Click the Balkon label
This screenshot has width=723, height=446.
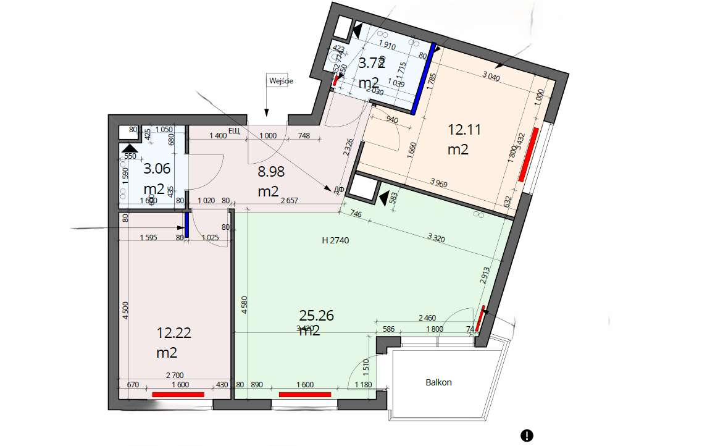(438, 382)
|---|
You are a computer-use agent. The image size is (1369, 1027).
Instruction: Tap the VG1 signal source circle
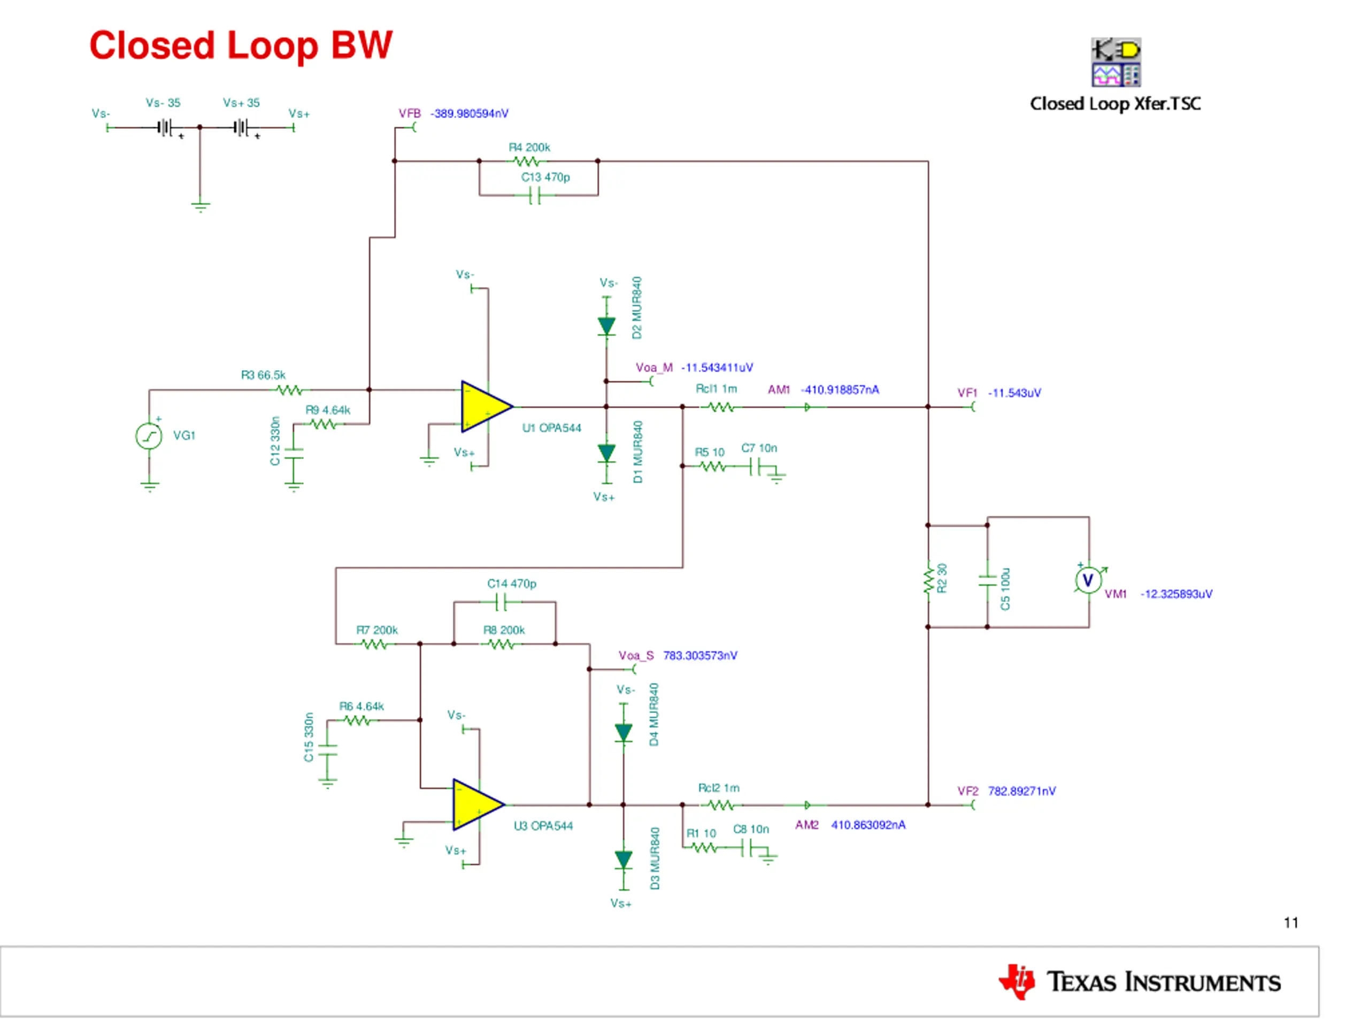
|---|
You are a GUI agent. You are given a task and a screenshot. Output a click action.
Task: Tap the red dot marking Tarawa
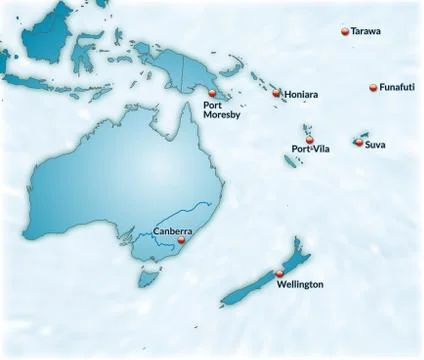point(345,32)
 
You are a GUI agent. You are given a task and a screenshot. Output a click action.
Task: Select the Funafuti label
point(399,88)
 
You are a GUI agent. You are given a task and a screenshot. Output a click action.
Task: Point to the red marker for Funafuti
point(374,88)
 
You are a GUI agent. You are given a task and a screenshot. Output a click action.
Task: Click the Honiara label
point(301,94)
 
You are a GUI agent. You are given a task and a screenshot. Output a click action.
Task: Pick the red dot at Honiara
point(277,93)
|---|
List every line in the listing above that contains the string "Honiara", copying each one in full. Case counts, so match capital and lowercase letters exactly.

Task: Click the Honiara label
Task: Pick the red dot at Honiara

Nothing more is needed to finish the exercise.